It was the most trying time Jim had ever spent. He had had no experience whatever of sick-beds, beyond his own short spell after Balaclava, and even that was as different from this deadly monotony as well could be. But he stuck to it valiantly, and was only saved from physical and mental collapse himself by Tatia's arbitrary oversight.
If there had been anything going on outside he might have found the change from the sick-room bracing, but both besieged and besiegers were too busy girding their loins for another struggle to waste time or powder on useless display.
The Allies had found the nut too hard to crack, and were working hard on preparation for the next blow; and those inside, fully informed of everything that went on in the camps, were straining every nerve to resist it.

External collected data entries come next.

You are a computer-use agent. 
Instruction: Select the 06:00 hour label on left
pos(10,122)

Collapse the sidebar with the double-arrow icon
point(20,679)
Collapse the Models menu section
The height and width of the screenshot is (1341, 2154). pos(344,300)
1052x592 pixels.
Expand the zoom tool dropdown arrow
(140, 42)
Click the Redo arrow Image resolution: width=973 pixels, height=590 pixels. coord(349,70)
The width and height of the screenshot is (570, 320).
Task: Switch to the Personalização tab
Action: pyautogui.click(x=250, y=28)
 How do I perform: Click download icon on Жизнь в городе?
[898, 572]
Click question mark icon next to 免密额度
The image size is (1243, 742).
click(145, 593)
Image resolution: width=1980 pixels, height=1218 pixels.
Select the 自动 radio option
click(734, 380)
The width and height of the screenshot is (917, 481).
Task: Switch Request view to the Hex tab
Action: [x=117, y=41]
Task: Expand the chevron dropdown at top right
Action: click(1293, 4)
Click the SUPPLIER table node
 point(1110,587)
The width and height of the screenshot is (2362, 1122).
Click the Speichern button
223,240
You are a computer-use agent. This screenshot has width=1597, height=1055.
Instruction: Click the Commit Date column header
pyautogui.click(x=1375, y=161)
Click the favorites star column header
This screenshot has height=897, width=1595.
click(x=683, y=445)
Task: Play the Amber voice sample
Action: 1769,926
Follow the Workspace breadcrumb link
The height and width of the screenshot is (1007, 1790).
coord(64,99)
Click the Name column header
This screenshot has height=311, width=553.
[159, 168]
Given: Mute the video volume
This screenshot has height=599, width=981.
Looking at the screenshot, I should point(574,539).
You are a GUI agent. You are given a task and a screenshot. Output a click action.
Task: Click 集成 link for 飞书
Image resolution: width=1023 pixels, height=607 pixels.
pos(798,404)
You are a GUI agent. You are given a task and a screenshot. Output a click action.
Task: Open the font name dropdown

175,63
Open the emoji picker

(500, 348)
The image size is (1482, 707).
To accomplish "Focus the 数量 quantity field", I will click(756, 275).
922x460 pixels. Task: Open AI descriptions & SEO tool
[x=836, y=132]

So big guns and mortars went toiling up to the heights from Balaclava Bay, and mountains of gabions and fascines and more big guns went toiling up the heights inside to face them, and for days hardly a shot would be fired on either side.
It was towards the end of February that Greski said to Jim, one day when Tatia had turned them out-of-doors--"Come, and I will show you something new." And they went round to the eastern slope, looking out towards the Karabelnaia suburb and the Malakoff and Redan--all of which Jim knew by heart.
And at the first glance Jim saw a change in the look of things.
A new fort had sprung up in the night between the Malakoff, which till now had been the foremost Russian work on that side, and the French trenches--a fort of size too, all a-bristle with gabions and fascines round the crown of the flat hill. The thousands of men still working at it made it look like a great ant-heap.
"French!" said Jim, after his first quick glance, with a feeling of exultation, for the new work must seriously menace, if not command, the Malakoff.
"French?--no, my friend!--Russian! Truly your people are not very wideawake. Todleben has been expecting them to seize that hill ever since they crept so close, and it would have been bad for the Korniloff Bastion, you see. So, as they did not, and it seemed a pity no one should use it, he occupied it last night, and ten thousand men have been busy on it ever since."
"Hang it! What fools we were to let it slip!"